According to David Hurwitz, Assistant Professor of Transportation Engineering at Oregon State University and the lead author of the study,
“We were pretty surprised at the changing clothes bit”
Professor Hurwitz went on to confirm that teens have little awareness of the risks when it come to distracted driving. The study also suggested that any action that will take a driver’s eyes off the road and brain off the task of driving for two seconds or longer could increase the chance of a collision from four to 24 times and this is alarming for all drivers who share the road.
Distracted Driving Risks Need To Be Understood By Teens
In their summary, the research team suggested that teens should be involved in interactive drivers’ education and be exposed to the risks resulting from multi-tasking.
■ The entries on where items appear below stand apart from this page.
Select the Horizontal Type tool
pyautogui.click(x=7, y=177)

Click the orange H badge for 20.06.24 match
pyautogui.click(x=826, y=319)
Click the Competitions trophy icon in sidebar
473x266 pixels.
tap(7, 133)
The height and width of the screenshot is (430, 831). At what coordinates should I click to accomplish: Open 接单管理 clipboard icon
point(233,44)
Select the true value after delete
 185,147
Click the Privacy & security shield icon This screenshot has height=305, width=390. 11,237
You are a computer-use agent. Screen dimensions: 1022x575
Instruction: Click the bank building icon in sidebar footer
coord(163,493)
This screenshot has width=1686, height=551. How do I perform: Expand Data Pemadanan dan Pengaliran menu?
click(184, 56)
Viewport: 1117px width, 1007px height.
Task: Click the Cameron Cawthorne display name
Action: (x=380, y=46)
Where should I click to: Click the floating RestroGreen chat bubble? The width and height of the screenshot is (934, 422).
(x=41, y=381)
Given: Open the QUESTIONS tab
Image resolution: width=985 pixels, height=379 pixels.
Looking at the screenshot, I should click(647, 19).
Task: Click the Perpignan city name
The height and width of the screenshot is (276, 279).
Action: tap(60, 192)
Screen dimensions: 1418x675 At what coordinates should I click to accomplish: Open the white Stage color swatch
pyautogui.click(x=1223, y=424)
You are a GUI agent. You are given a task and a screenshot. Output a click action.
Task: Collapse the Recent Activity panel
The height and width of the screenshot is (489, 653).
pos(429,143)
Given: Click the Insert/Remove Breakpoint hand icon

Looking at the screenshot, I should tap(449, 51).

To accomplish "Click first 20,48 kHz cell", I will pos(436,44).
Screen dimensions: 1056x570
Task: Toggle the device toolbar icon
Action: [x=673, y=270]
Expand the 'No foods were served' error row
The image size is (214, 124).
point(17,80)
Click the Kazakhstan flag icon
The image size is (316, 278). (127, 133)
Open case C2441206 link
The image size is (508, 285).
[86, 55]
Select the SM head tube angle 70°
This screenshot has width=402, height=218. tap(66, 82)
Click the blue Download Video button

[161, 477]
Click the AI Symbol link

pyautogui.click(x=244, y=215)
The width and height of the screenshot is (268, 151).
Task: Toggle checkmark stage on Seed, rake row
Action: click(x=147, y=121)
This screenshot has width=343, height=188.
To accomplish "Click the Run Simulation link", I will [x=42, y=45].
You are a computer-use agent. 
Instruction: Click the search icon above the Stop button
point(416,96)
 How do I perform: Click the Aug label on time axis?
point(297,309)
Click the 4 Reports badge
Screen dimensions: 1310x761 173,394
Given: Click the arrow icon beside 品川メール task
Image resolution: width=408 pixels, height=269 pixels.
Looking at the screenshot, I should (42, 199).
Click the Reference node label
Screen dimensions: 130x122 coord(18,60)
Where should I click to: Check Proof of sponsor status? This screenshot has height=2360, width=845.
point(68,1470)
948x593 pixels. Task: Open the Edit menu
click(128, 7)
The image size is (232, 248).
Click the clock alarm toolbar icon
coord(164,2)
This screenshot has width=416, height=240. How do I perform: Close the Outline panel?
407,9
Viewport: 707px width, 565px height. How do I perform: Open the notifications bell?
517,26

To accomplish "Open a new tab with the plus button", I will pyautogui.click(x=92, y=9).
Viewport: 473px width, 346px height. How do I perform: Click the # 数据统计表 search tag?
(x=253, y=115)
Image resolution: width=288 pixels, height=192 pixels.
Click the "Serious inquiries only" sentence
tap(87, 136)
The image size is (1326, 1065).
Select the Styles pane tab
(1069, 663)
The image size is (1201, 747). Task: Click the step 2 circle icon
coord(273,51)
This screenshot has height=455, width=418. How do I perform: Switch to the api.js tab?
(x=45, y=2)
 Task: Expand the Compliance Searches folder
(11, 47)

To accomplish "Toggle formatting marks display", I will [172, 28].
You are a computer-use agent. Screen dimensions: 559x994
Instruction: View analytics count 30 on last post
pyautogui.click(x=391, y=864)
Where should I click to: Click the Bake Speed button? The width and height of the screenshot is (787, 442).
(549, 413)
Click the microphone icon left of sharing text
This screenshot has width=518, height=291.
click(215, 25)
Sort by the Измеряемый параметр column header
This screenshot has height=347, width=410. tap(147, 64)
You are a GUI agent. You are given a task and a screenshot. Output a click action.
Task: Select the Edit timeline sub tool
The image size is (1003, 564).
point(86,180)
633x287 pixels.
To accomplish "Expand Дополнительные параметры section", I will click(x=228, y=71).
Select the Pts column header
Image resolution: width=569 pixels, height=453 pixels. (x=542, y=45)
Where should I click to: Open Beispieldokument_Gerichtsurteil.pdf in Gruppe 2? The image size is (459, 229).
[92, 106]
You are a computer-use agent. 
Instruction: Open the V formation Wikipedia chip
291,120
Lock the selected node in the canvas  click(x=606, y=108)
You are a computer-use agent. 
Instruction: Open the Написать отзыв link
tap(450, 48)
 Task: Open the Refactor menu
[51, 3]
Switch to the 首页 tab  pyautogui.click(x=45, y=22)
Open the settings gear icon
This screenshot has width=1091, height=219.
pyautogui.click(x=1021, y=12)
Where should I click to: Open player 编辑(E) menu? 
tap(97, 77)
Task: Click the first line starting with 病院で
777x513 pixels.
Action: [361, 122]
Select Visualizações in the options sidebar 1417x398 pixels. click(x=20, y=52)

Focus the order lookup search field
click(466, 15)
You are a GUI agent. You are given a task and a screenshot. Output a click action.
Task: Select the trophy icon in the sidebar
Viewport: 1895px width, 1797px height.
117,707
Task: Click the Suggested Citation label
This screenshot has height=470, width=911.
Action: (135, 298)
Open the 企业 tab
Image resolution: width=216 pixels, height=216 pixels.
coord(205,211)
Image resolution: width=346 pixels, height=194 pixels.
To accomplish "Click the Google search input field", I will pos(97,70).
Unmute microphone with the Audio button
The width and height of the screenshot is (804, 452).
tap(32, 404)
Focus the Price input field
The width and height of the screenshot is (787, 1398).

The professor suggested that if teens are involved in the process of seeing the risks of distracted driving. they may be more likely to understand the dangers of their actions while behind the wheel and ultimately refrain from those actions knowing the dire consequences.Professor Hurwitz suggests that active learning when it comes to distracted driving can be more beneficial than just having students sitting and listening to a lecture on distracted driving.
Active learning is a key component to the drivers education program offered by Young Drivers of Canada. The program consists of a combination of theory and in-car application, allowing students to put into practice what they have learned in the classroom portion on the road. Active learning is an opportunity for students to see what they are doing wrong Distracted driving remains one of the top causes of collisions on today’s roads but as educators, Young Drivers of Canada is determined to ensure their graduates have the necessary tools to avoid distracted driving while behind the wheel.